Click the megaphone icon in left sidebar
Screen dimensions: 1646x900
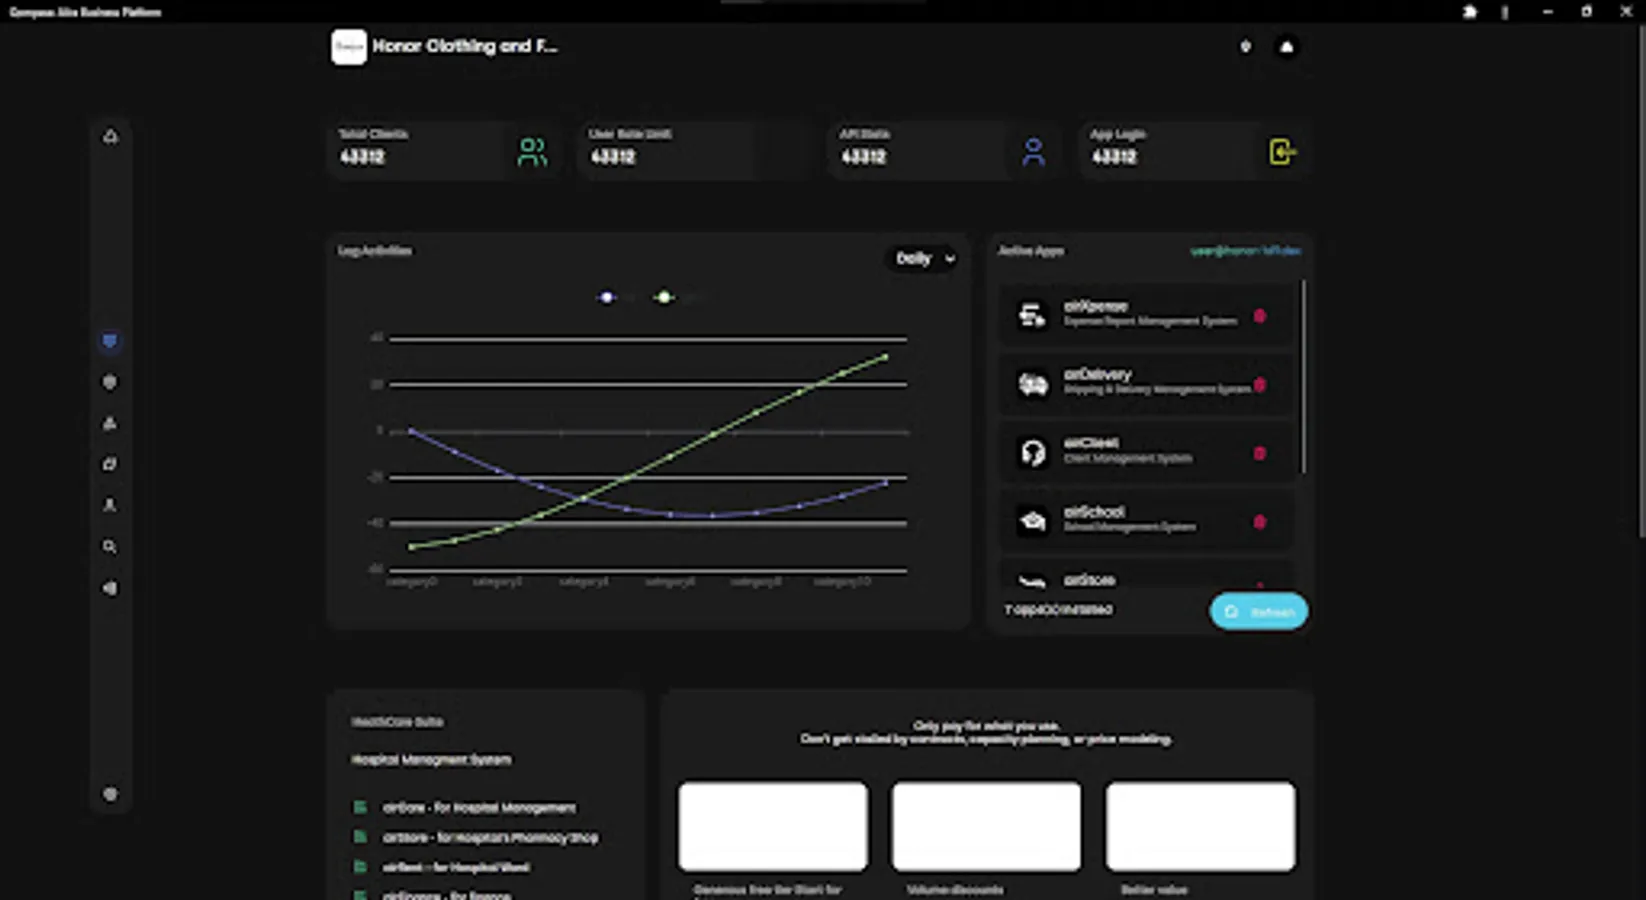110,588
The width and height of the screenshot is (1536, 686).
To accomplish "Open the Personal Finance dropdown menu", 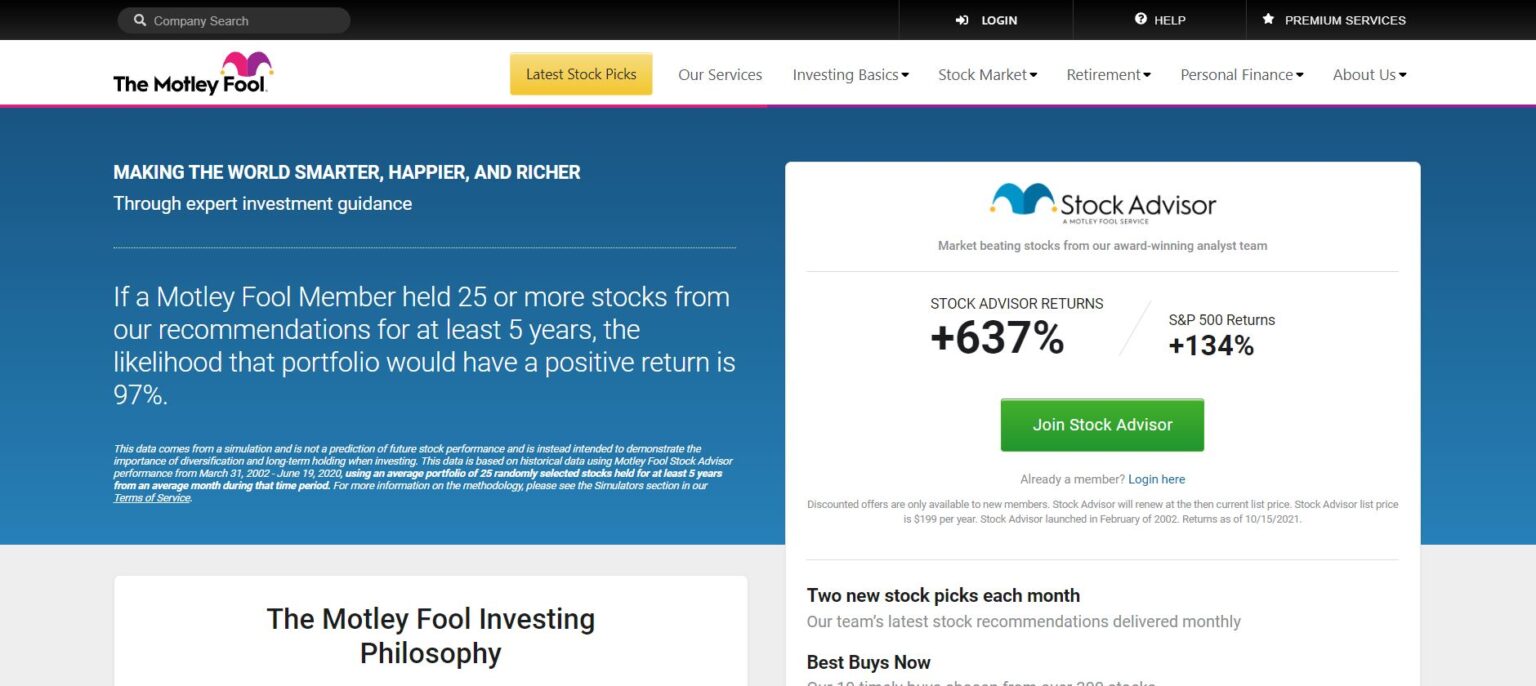I will point(1242,75).
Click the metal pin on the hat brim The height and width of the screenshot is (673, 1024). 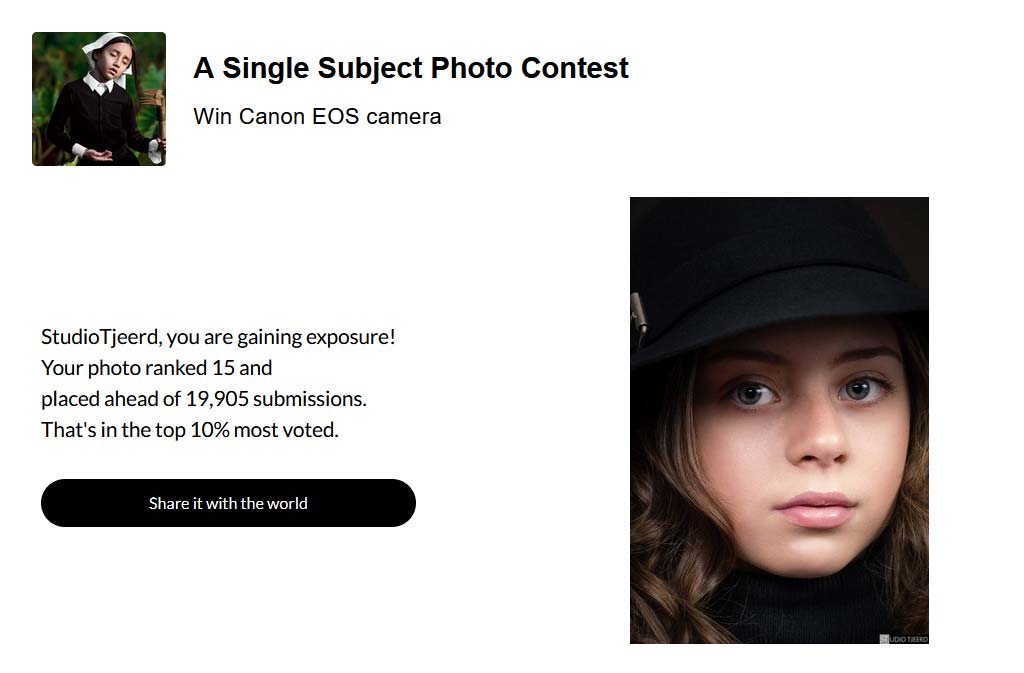pos(639,317)
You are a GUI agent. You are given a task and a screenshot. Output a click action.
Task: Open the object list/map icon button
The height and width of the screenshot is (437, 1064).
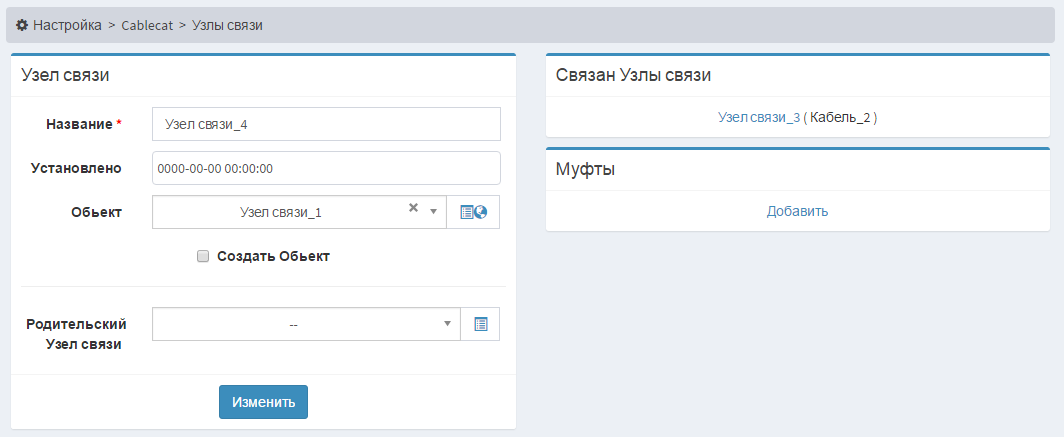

• • • • • • •

- _INSTRUCTIONS FOR THE TASK_
Copy out every line above that contains the word "icon". Case counts.

- _RESULT_
Click the megaphone icon in left sidebar
Task: Open the object list/map icon button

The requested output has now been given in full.